Savitri Medhatul: I started going to these churches because of my husband. He and his family belong to a believer church. My in-laws wanted me to get exposure to the church. In this church, giving testimony is a very big activity. I would listen to people’s testimonies and what they were sharing in the church meetings. In India, a huge percentage of people are first generation converts. They’re not from Christian families, they’re not from believer families, but at some point in their lives they have made a choice to become a believer. Going from a majority religion to a minority religion is always a very interesting choice. They would say in their testimonies, “Since I have started going to church, this has happened and that has happened and in this way my life has changed.” So those testimonies actually got me interested in knowing a little more behind the story and how people perceive change in their lives. Would it have just happened anyways? Was it really because they started coming to church? It does happen, because you start believing in a certain values system, your perspective changes.
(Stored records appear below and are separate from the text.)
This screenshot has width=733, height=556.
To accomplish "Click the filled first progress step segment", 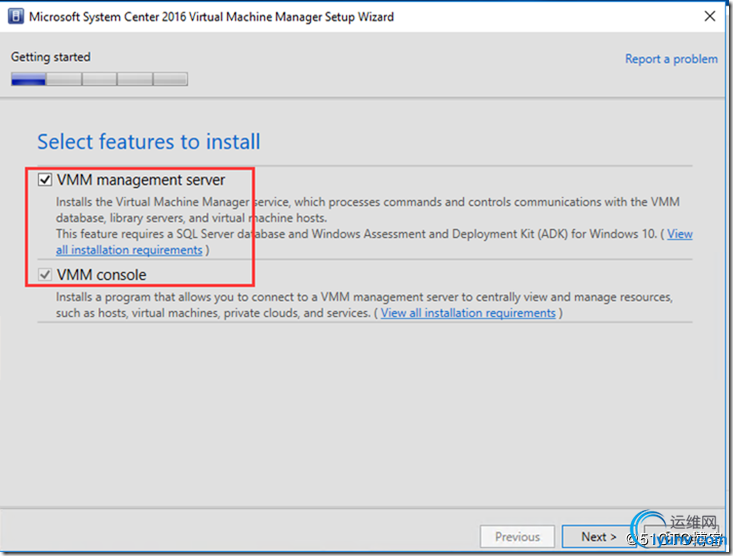I will click(x=27, y=80).
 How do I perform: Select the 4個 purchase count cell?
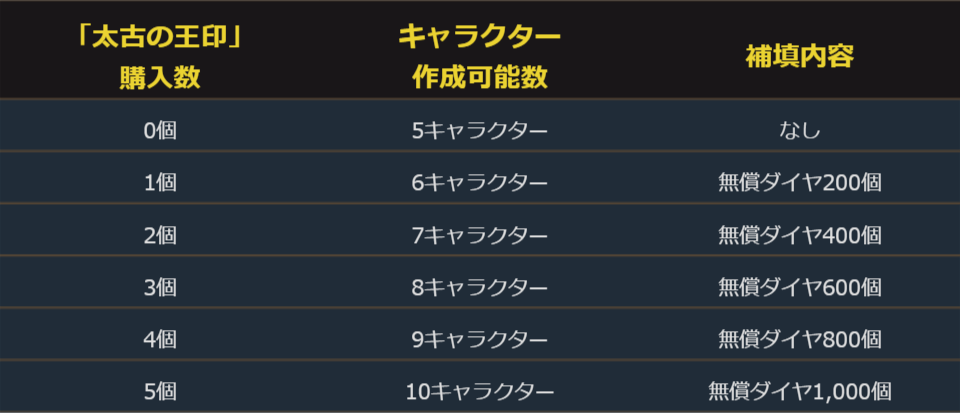coord(160,339)
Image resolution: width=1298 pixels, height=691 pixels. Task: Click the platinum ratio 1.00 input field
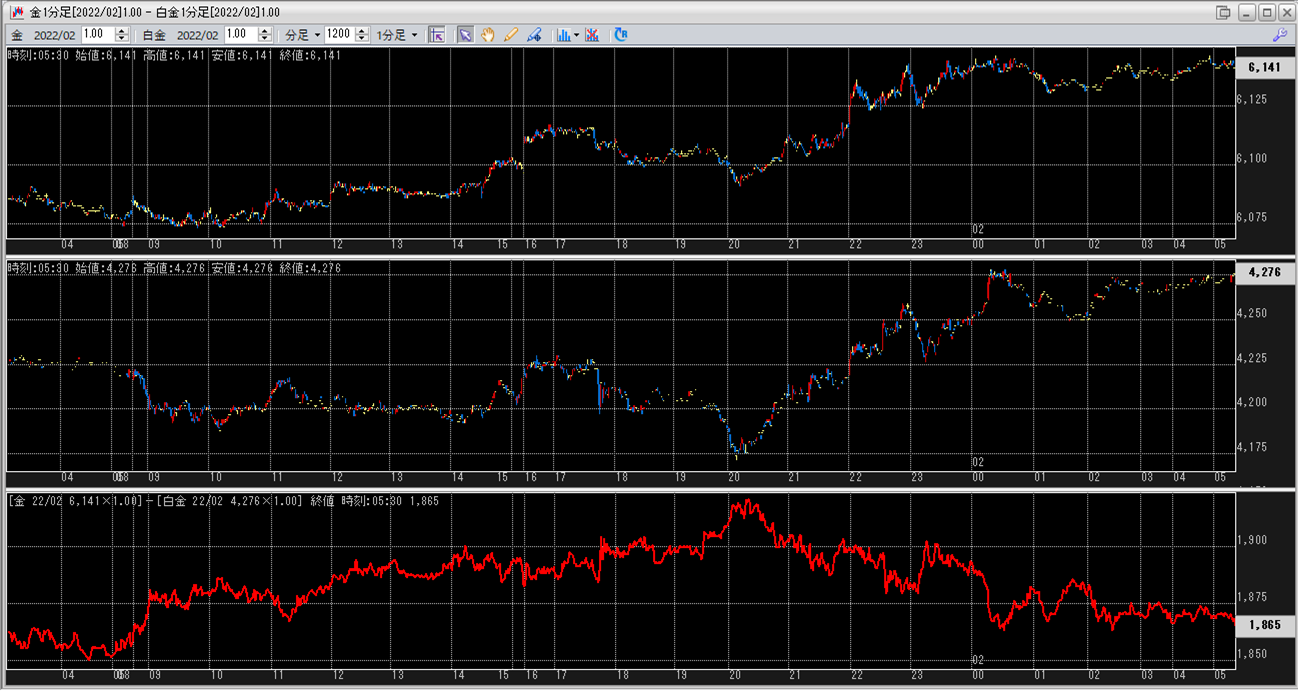click(x=242, y=34)
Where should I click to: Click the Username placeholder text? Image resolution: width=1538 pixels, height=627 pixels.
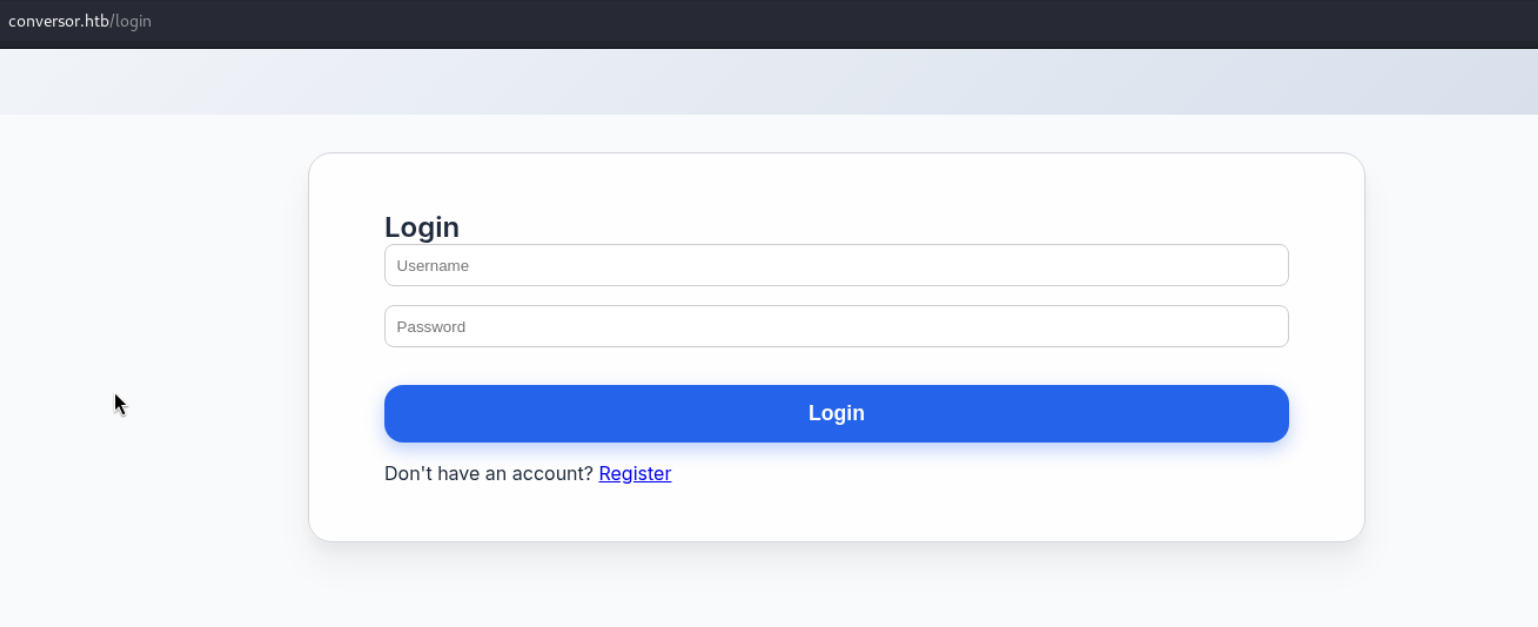pos(433,266)
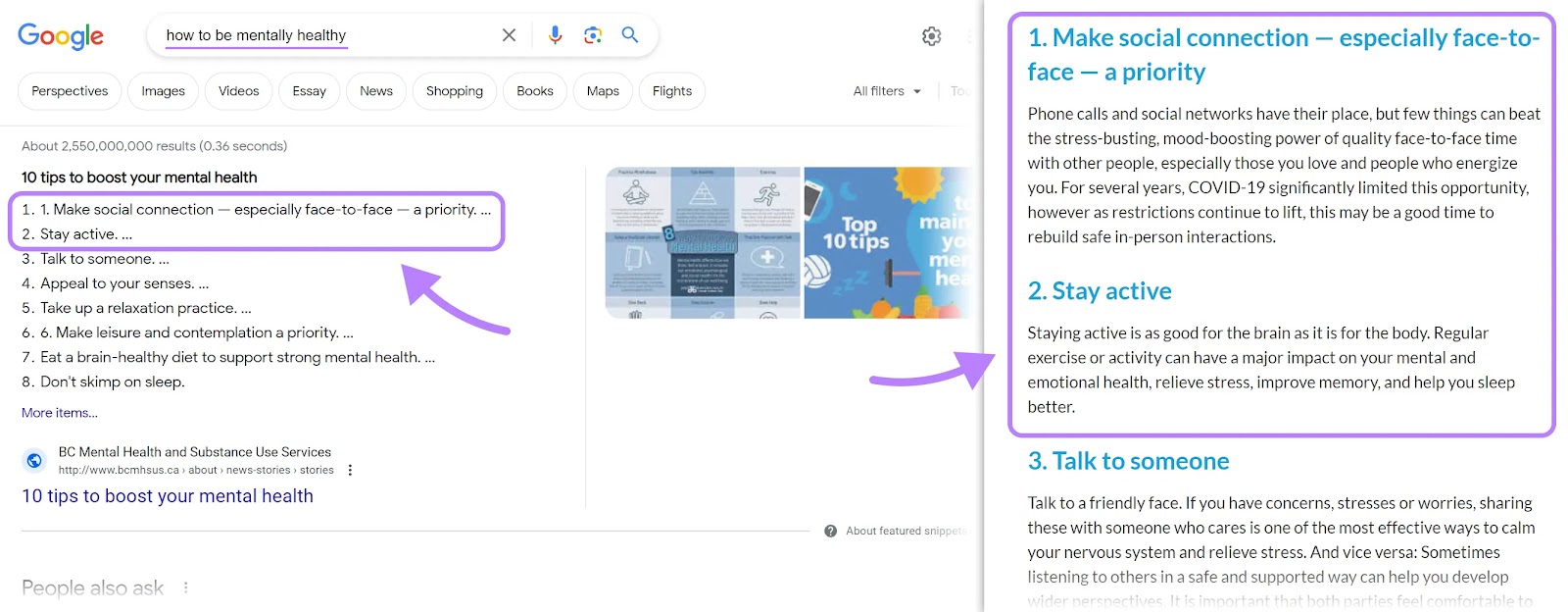Click the Google logo
The image size is (1568, 612).
point(61,36)
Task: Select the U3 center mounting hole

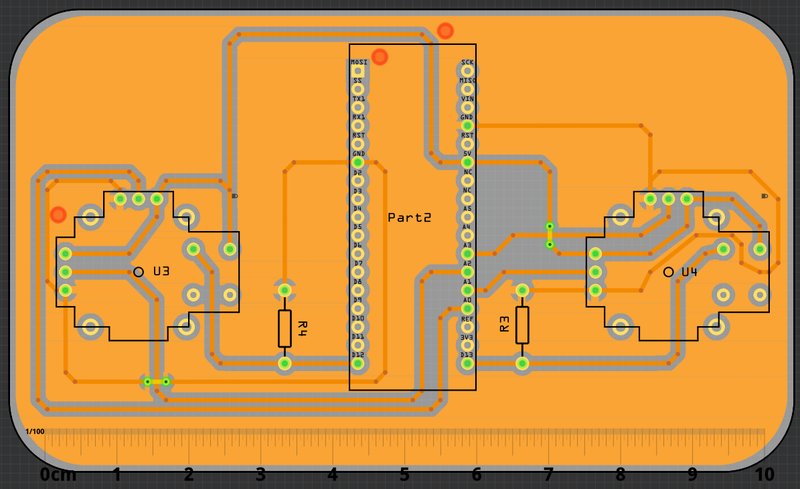Action: pyautogui.click(x=139, y=271)
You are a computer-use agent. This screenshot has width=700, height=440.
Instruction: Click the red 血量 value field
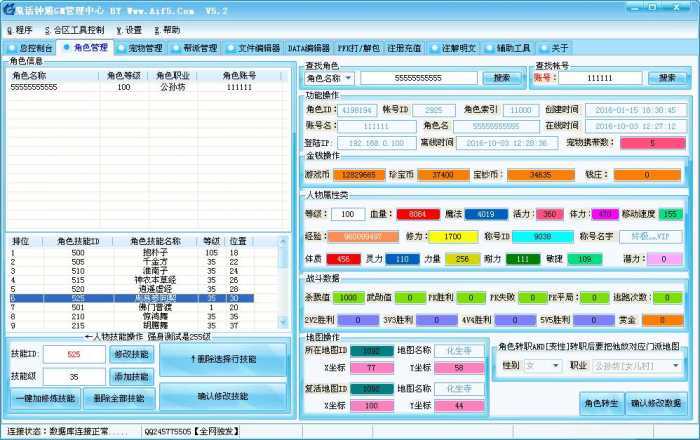pyautogui.click(x=417, y=214)
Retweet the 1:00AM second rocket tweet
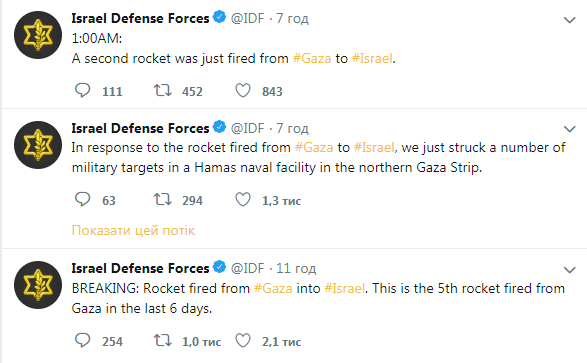 [x=162, y=91]
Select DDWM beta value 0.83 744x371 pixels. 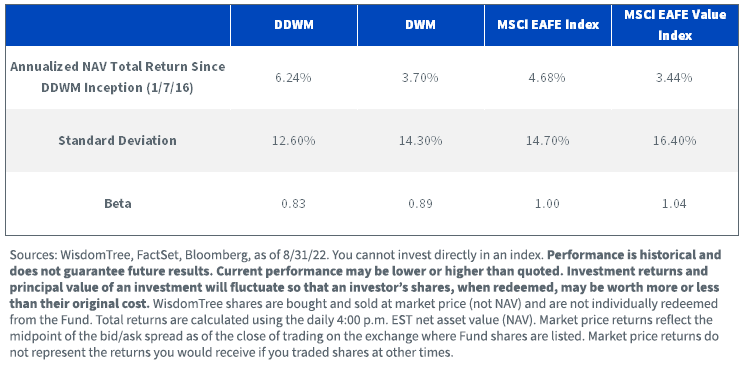point(294,204)
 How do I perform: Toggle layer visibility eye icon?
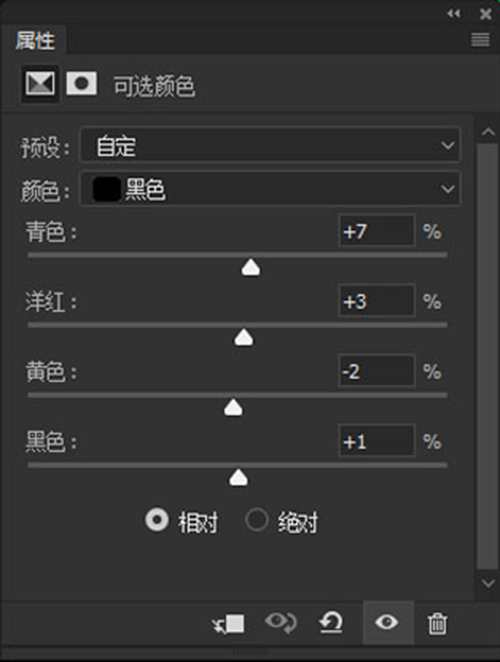(x=386, y=622)
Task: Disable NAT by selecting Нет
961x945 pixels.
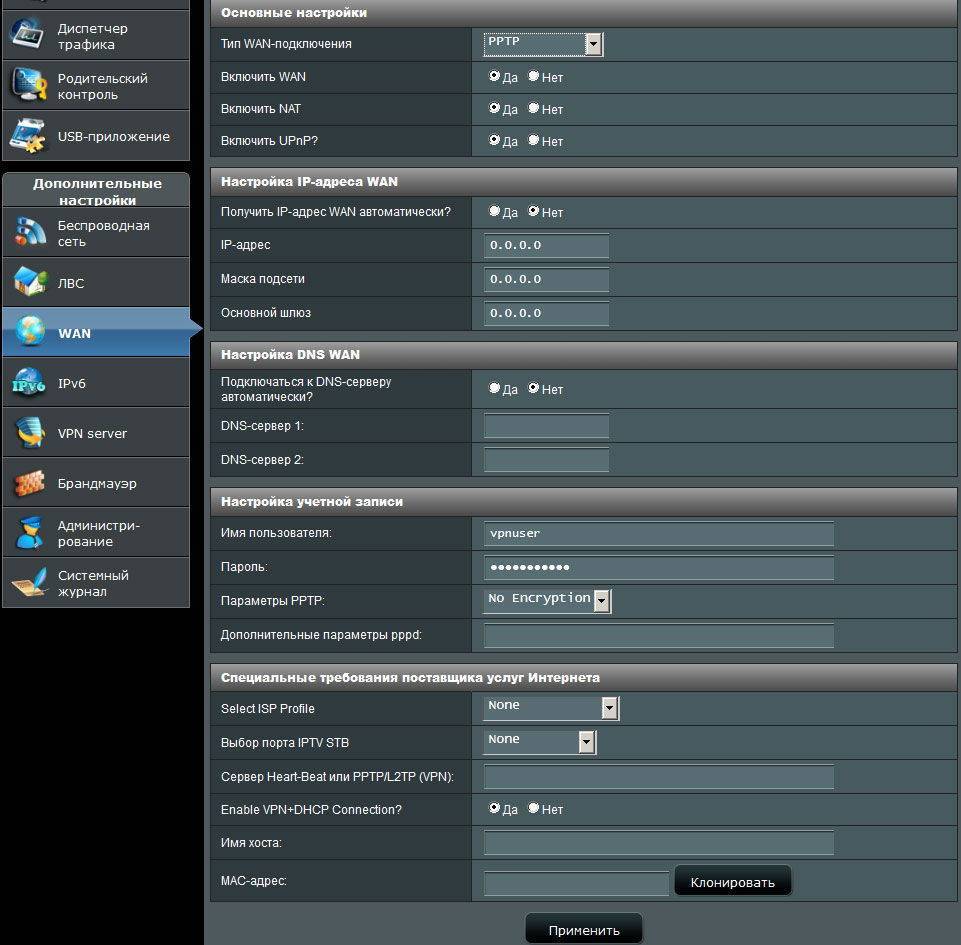Action: click(534, 108)
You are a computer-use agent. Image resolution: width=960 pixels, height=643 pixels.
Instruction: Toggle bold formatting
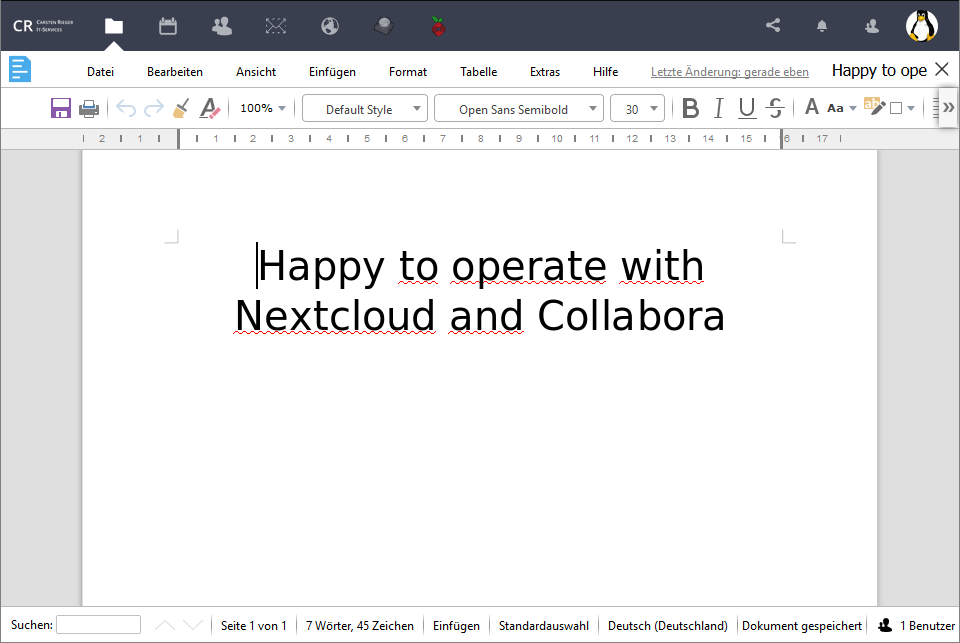[x=690, y=107]
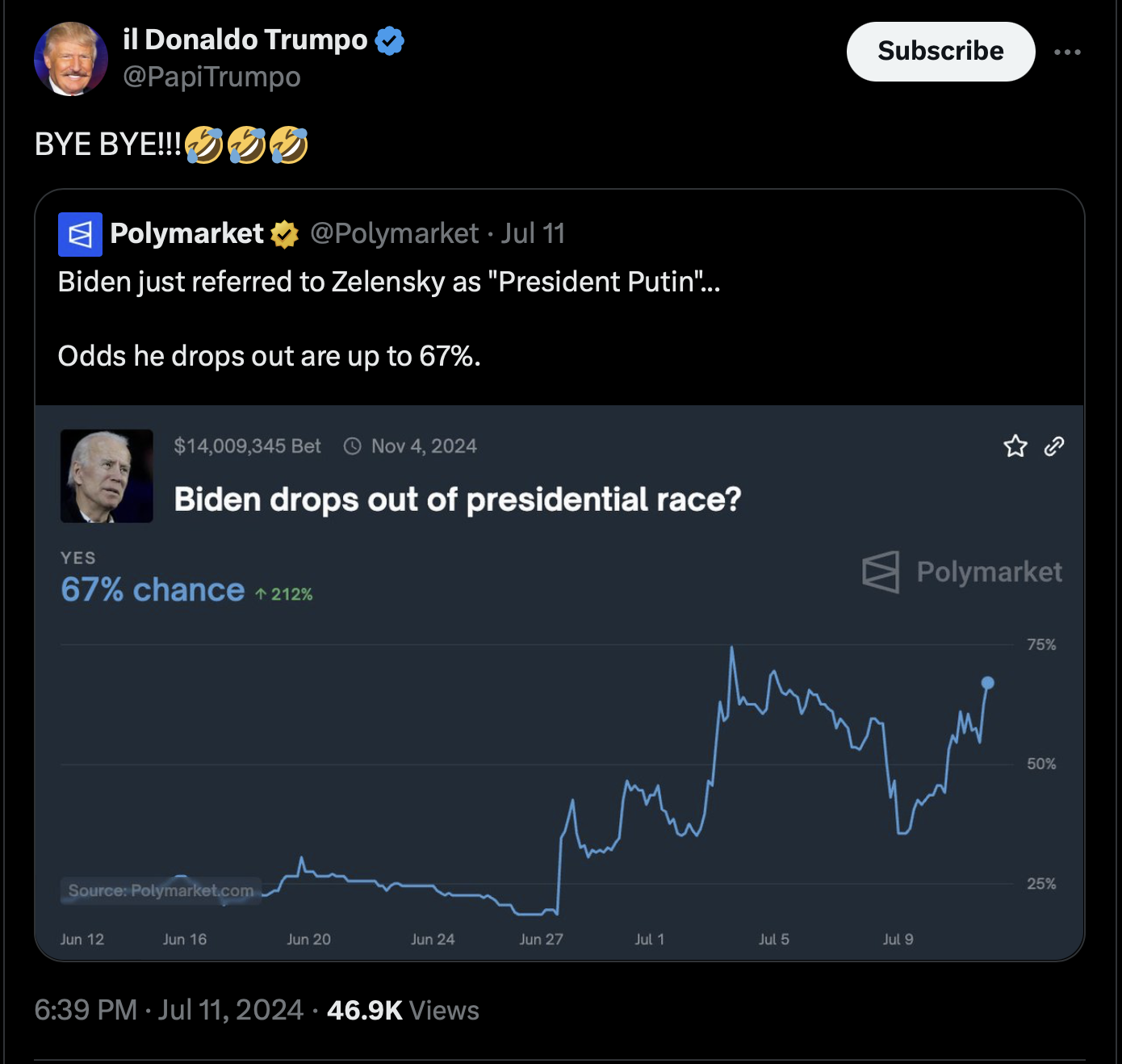This screenshot has width=1122, height=1064.
Task: Click the 'Biden drops out of presidential race?' title
Action: (x=458, y=500)
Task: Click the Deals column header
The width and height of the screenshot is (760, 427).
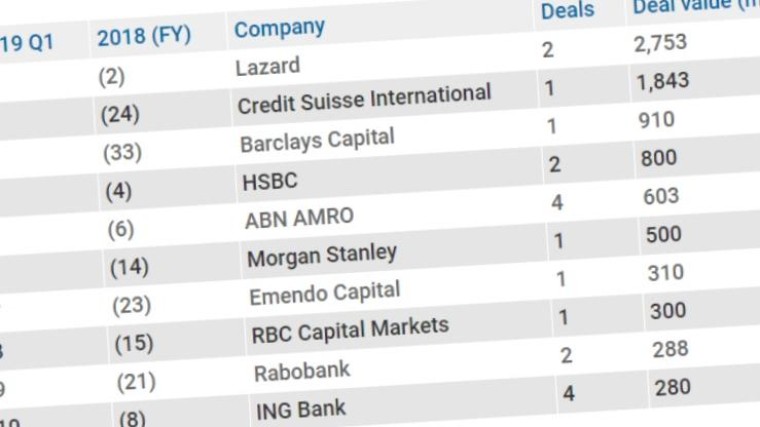Action: click(567, 11)
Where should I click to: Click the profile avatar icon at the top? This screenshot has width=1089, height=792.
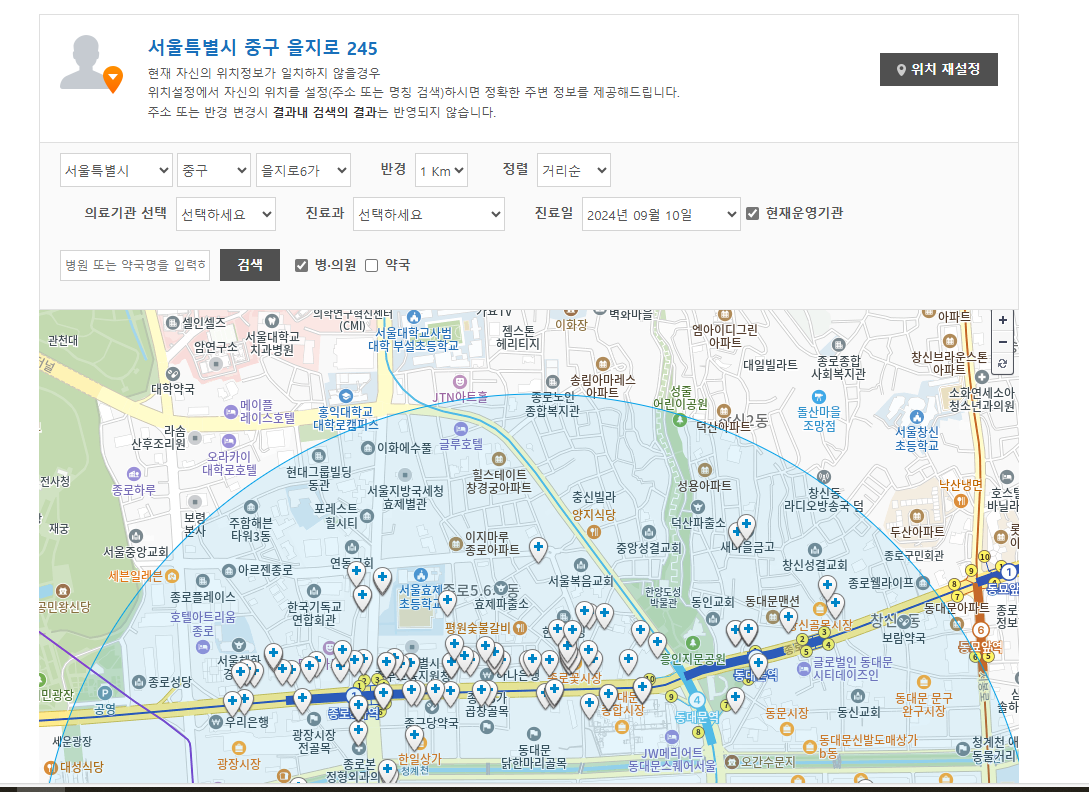coord(83,62)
JLH: What are some of the problems that people bring to the church? What is motivating them to want to change?

SM: Church almost works like an alternative to going to a psychiatrist many times. People who are depressed, people who are suicidal, people who have issues with their business, in their marriage, people who are just looking for certain spiritual answers which they are not able to get in other ways of praying or other beliefs. Illness is a big reason, because healing is very important in Pentecostal and believer churches. Many times, people who come to church have been brought by their neighbor, friend, or relative who is already a member. That person will tell them, “You have tried everything. Why don’t you come to my church? I promise you that in Jesus’s name you will be healed.” 

JLH: Why do you think converts feel they cannot find this kind of support and healing in the Hindu tradition?

SM: Most of the people that I spoke to had at some time in their life reached a stage where they were depressed, where they were not getting the outputs they expected from life. They were searching for an answer to “Why is everything going wrong?” And they were not able to find it in a temple and whatever pujas (Hindu prayer rituals) they were doing were not effective. The Pentecostal practices are completely different from Hindu religious practice. There is no idol worship. There are no elaborate rituals. It feels a lot more spiritual. They needed an extremely drastic change. If you go from one temple to another things don’t change as much. Sometimes you need that jolt of extreme contrast in your life.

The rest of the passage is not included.